The former WNBA player, Alana beard, has joined the effort to bring an expansion team from the WNBA to Oakland, it was announced Thursday. The 14-year WNBA veteran will partner with the African American Sports and Entertainment Group (AASEG) in the quest to form a new franchise.
Beard, the second overall pick from the 2004 draft, coming out of Duke, played six seasons for the Washington Mystics and then eight more with LA Sparks, with whom he won the league championship in 2016.

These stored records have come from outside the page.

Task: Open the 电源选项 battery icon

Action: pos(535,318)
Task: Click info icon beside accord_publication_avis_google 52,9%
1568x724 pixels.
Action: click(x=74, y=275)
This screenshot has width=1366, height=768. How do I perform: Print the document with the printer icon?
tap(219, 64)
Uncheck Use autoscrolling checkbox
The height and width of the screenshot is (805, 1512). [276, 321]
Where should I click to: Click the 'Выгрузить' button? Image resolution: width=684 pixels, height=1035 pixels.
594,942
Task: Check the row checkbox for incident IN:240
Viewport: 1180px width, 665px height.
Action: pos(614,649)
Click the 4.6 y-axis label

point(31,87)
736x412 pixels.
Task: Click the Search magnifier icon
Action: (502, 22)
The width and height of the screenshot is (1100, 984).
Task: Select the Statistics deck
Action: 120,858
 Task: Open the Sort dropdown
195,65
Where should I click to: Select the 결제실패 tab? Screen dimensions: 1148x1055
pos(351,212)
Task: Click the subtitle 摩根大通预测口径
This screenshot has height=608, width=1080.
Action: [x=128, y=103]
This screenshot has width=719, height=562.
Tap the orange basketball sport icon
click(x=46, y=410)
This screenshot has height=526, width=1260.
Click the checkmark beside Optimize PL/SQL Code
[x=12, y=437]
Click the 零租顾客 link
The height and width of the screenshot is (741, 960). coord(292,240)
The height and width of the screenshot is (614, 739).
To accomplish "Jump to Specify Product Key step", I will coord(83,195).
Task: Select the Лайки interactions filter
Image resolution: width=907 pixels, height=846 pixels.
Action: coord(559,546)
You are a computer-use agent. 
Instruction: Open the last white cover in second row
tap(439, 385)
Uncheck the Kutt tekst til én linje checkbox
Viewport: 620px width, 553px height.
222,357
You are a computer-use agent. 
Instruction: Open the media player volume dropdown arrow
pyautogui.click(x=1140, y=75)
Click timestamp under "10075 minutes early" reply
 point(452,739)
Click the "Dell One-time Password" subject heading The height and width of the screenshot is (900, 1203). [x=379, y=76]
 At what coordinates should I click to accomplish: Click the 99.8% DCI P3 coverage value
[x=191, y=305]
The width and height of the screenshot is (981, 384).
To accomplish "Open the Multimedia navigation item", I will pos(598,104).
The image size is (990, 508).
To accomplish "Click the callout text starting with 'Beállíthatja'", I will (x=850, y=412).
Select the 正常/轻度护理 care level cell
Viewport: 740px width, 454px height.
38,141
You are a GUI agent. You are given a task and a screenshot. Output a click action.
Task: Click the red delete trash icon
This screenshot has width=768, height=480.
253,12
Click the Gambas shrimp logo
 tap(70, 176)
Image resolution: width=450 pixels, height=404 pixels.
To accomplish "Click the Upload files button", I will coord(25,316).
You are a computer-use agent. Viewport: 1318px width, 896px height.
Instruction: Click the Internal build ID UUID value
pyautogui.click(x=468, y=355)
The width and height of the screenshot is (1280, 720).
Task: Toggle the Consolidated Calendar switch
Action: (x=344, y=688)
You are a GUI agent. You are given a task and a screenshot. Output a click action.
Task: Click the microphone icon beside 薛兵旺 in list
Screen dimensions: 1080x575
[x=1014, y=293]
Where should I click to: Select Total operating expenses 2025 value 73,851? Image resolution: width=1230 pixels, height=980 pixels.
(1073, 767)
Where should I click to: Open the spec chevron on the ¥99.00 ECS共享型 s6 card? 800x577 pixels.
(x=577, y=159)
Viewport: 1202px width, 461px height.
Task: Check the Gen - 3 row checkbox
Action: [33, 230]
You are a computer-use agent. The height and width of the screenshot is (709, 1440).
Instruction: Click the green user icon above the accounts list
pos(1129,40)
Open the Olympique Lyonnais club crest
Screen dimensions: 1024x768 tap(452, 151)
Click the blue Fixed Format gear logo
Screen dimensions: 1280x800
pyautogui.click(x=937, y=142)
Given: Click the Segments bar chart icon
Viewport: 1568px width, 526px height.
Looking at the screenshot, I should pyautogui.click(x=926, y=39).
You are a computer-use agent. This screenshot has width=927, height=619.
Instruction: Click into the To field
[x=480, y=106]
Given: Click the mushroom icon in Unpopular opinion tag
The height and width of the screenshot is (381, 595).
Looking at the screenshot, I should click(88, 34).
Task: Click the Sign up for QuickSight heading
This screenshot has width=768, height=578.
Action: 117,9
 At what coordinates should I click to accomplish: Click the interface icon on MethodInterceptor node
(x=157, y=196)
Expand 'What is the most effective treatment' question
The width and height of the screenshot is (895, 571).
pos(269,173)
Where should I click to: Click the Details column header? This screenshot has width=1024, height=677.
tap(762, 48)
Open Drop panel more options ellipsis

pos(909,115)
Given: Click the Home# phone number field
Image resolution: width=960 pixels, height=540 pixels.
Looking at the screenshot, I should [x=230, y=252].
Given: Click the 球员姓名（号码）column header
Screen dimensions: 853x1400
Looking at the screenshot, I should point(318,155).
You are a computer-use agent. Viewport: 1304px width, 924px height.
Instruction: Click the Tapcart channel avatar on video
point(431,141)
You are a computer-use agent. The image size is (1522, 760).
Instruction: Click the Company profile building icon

“As a professional athlete who transitioned into the business world, I understand now more than at any time the importance of having a great team and strong partnerships,” said Beard, 39, who moved to the Bay Area to working in venture capital after retirement at the end of the 2019 WNBA season. “I’ve always envisioned owning a WNBA team. It made sense to come together to be partners in this.”
The WNBA, which just completed its 25th. season, has 12 franchises. Has not had an expansion team since Atlanta Dream in 2008. The Dream, which was sold in February, has another former WNBA player, Renee Montgomery, as part of your group of owners.
“That was something I really admired,” said Beard, a two-time winner of the Best Defensive Player of the Year award and a four-time WNBA All-Star. “Congratulations to Renee and other women who are pursuing this same dream.”
One of the original eight franchises in 1997 was in Sacramento, but that team was disbanded after the 2009 season. The Bay Area has been considered a possibility for expansion ever since. The short-lived American Basketball League for women had a team in San José in 1996-98, and the reigning champions of the Stanford Cardinal they are repeatedly one of the best women’s college basketball programs in the nation.
Beard appeared on a video call Thursday along with Oakland Deputy Mayor Rebecca Kaplan and others who support bringing a franchise to Oakland, including Gina Johnson Lillard, the mother of the Los Angeles shooting guard. Portland Trail Blazers, Damian Lillard, and the director for the western region of the Mothers of Professional Basketball.
“The leadership of black women here is incredible,” said Alicia Garza, co-founder of the international Black Lives Matter movement. “WNBA, we definitely need you and we want you in Oakland. This project ranks at every level in terms of my values and the things that I prioritize.”
The AASEG said the Oakland City Council, the Alameda County Board of Supervisors and the Joint Powers Authority Commission have approved a pathway for a team to play at the Oakland Arena, which was the home of the Golden state warriors between 1971 and 2019. The WNBA said it had no statement in Thursday’s announcement from the Oakland group. The commissioner Cathy Engelbert he told ESPN by the middle of this month the league has hopes of expanding in the next five years.
“We are doing all that data mining now,” Engelbert said. “I suspect that by next summer or at this point next year, during our 26th season, we will be talking about the number of teams and a list of where.”